*** Opening of Data to examine ***
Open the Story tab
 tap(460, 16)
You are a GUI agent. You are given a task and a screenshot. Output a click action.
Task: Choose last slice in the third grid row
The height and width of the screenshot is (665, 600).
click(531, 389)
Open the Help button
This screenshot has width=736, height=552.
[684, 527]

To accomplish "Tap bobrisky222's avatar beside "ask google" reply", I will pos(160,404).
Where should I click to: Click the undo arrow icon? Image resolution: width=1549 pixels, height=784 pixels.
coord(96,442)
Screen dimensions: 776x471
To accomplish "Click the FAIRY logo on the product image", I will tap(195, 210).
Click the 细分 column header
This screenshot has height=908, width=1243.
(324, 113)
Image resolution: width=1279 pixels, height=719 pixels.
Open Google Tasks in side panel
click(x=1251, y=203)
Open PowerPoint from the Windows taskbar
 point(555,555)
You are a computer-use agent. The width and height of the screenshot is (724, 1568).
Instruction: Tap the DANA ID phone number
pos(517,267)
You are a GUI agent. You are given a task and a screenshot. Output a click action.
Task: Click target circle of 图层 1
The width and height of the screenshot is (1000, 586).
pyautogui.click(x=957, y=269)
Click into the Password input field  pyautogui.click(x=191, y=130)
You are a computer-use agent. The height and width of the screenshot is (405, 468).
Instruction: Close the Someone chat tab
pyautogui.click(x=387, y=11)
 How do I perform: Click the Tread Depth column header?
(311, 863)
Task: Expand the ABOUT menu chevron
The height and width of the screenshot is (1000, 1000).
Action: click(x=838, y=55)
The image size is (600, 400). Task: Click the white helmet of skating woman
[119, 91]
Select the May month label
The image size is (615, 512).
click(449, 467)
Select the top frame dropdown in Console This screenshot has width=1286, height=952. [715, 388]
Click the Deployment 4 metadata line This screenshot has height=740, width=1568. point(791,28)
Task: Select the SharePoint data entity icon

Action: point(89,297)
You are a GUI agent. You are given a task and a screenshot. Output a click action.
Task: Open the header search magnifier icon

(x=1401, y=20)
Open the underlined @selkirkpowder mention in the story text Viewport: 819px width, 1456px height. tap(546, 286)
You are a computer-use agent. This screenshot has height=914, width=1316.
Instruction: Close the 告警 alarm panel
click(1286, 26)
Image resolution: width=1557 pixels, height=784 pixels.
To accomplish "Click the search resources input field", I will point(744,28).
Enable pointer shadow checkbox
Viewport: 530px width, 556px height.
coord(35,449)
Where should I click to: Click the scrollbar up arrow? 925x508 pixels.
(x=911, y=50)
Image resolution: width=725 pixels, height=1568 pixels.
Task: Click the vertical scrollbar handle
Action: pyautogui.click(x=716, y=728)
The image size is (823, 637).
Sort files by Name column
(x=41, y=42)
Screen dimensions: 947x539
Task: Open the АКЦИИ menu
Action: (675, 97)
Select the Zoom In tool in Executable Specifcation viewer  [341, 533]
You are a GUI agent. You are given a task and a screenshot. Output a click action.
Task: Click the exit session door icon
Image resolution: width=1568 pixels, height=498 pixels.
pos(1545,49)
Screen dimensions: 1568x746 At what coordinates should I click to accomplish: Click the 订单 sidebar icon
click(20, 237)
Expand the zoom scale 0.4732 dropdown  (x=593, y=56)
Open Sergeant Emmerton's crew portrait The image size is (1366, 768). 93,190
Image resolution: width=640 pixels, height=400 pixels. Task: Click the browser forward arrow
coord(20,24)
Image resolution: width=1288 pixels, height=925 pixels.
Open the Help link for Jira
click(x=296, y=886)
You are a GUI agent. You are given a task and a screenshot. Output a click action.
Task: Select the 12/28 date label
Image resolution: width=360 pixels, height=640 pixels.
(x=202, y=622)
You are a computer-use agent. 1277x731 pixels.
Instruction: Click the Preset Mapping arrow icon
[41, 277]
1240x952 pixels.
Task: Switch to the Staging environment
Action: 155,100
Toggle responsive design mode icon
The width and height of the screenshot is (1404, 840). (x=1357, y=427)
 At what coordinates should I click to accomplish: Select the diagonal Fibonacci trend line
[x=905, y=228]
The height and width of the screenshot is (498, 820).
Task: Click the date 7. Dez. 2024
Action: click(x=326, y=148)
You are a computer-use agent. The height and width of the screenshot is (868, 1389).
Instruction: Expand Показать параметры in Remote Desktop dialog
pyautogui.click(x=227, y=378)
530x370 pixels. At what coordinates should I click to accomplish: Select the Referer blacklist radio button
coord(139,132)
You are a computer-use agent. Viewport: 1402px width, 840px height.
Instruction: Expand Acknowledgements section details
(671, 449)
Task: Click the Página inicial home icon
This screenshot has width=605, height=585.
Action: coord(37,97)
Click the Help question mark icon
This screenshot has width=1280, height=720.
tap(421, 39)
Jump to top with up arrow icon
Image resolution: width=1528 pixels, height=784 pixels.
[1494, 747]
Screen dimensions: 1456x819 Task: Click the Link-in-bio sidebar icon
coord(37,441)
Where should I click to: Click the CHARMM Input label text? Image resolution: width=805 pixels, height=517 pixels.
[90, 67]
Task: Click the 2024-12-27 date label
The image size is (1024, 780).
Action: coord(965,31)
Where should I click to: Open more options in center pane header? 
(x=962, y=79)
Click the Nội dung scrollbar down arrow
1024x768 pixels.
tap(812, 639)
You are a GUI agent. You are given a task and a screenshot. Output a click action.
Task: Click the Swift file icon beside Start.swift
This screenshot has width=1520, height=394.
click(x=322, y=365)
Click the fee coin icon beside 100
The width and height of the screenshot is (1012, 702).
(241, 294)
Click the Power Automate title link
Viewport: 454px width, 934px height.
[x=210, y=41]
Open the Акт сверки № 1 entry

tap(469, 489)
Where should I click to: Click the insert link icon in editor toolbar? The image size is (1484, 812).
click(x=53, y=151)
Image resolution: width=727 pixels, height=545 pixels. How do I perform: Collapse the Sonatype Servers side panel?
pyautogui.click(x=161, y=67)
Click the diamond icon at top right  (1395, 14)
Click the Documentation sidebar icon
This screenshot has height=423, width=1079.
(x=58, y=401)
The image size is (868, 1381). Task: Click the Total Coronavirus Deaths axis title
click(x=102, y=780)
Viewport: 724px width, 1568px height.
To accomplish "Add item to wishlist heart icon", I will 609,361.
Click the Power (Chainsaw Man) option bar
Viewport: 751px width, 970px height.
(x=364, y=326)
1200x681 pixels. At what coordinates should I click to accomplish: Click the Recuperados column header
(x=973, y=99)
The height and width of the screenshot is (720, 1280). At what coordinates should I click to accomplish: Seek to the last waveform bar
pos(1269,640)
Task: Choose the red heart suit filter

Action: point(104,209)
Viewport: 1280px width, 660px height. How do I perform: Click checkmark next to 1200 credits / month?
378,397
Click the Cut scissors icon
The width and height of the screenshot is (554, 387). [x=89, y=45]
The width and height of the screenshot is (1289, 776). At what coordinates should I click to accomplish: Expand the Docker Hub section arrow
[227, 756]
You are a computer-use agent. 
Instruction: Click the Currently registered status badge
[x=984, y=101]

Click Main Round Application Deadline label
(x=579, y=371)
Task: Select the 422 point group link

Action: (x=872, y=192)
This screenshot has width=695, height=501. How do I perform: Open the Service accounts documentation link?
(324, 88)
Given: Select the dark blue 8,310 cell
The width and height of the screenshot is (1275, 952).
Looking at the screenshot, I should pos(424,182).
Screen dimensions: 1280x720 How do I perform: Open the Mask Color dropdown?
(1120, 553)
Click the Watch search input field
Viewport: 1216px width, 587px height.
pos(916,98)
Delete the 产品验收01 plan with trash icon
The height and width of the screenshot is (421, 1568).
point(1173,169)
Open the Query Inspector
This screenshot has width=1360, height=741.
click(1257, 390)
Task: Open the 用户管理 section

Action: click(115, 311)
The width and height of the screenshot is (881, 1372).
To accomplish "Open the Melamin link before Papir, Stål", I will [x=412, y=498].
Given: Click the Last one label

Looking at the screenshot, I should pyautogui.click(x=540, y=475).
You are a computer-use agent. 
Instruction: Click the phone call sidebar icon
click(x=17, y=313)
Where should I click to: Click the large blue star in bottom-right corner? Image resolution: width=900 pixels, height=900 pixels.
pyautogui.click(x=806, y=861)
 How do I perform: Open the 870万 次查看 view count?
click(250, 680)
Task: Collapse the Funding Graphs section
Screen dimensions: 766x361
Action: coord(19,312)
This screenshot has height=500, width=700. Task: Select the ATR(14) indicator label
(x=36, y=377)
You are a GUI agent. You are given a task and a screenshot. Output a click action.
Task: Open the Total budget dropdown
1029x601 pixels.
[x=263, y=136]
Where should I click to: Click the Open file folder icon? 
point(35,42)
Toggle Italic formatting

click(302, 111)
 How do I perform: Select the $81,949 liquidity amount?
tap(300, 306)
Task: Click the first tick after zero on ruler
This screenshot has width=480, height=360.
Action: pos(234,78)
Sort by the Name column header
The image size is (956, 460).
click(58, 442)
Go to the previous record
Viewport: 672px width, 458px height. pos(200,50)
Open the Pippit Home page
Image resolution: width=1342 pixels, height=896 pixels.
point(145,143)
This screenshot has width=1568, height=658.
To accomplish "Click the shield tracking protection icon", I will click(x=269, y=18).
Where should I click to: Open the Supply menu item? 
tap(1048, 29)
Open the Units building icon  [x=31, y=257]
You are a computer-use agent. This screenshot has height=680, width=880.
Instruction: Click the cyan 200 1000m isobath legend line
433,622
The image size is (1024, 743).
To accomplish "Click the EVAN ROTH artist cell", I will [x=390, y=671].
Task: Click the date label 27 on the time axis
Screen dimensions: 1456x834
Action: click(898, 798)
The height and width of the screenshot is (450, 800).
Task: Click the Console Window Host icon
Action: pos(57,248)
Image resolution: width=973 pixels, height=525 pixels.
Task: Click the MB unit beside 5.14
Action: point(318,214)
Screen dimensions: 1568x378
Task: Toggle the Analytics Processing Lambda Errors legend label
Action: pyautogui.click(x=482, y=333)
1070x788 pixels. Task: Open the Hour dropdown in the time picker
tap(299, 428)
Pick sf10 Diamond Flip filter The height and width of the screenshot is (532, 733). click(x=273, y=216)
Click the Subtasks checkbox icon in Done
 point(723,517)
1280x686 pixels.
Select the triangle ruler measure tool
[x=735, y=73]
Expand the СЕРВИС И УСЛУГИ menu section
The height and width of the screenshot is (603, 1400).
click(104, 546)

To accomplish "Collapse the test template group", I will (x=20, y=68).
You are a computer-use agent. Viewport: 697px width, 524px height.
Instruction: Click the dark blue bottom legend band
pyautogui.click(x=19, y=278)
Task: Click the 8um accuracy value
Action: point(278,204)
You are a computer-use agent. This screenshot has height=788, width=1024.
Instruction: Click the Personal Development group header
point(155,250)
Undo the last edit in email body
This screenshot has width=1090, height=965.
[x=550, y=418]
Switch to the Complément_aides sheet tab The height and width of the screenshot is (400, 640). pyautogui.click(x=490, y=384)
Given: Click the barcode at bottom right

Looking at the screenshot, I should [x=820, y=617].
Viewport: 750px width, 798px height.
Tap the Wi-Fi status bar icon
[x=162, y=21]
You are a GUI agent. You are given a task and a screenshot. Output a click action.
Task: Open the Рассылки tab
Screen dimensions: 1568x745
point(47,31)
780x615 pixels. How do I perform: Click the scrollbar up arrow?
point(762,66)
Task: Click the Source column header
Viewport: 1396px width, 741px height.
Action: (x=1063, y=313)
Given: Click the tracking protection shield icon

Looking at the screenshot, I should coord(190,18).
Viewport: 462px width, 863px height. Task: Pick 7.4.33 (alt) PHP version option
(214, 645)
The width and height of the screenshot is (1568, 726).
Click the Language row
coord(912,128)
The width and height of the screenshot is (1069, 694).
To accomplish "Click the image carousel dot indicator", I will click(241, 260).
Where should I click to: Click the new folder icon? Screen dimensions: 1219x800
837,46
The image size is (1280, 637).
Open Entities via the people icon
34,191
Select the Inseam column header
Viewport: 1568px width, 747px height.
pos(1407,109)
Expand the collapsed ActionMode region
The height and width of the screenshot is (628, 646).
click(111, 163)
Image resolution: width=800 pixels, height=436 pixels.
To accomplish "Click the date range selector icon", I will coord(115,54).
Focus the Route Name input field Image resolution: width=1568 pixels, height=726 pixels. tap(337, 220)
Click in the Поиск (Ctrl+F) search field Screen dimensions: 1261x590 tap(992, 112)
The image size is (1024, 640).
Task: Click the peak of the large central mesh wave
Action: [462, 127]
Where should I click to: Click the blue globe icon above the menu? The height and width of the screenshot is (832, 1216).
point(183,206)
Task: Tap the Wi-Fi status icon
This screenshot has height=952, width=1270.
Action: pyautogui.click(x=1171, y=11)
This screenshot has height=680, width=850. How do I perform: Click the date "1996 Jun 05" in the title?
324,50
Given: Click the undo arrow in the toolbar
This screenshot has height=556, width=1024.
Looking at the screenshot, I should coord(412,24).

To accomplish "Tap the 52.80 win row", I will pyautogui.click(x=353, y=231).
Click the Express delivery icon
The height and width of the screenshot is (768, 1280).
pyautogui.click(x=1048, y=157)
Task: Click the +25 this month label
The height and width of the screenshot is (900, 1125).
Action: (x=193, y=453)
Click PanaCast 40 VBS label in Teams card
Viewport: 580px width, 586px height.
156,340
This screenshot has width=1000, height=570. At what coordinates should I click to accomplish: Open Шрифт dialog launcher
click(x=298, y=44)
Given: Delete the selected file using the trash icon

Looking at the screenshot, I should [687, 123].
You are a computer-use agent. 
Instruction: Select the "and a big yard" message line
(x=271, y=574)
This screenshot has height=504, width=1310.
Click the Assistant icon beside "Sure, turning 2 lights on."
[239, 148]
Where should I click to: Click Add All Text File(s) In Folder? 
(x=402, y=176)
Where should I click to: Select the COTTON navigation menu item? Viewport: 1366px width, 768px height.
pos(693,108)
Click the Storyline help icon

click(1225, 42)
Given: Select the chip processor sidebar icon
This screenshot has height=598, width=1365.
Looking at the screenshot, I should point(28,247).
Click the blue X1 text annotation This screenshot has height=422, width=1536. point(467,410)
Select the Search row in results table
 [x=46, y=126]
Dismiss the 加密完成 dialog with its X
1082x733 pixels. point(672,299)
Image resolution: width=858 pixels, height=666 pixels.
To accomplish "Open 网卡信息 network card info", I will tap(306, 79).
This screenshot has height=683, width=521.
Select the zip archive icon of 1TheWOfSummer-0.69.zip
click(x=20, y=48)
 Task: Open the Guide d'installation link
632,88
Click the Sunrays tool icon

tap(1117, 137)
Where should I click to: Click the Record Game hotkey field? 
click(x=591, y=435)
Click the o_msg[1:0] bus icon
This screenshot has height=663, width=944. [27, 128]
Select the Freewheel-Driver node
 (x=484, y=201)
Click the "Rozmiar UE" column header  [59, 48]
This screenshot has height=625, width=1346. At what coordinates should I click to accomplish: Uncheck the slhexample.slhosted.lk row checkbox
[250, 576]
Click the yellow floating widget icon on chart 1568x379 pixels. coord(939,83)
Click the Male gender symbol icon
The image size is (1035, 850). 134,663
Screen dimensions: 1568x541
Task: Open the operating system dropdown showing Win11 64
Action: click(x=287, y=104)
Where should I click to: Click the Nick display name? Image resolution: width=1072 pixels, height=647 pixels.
*** Close of Data to examine ***
▶ _Task item_:
Print, without alteration, only the lines above between the one holding "This screenshot has width=1568, height=658." and the one holding "Task: Click the date label", inclusive.

▶ _Response for this exercise_:
This screenshot has width=1568, height=658.
To accomplish "Click the shield tracking protection icon", I will click(x=269, y=18).
Where should I click to: Open the Supply menu item? 
tap(1048, 29)
Open the Units building icon  [x=31, y=257]
You are a computer-use agent. This screenshot has height=680, width=880.
Instruction: Click the cyan 200 1000m isobath legend line
433,622
The image size is (1024, 743).
To accomplish "Click the EVAN ROTH artist cell", I will [x=390, y=671].
Task: Click the date label 27 on the time axis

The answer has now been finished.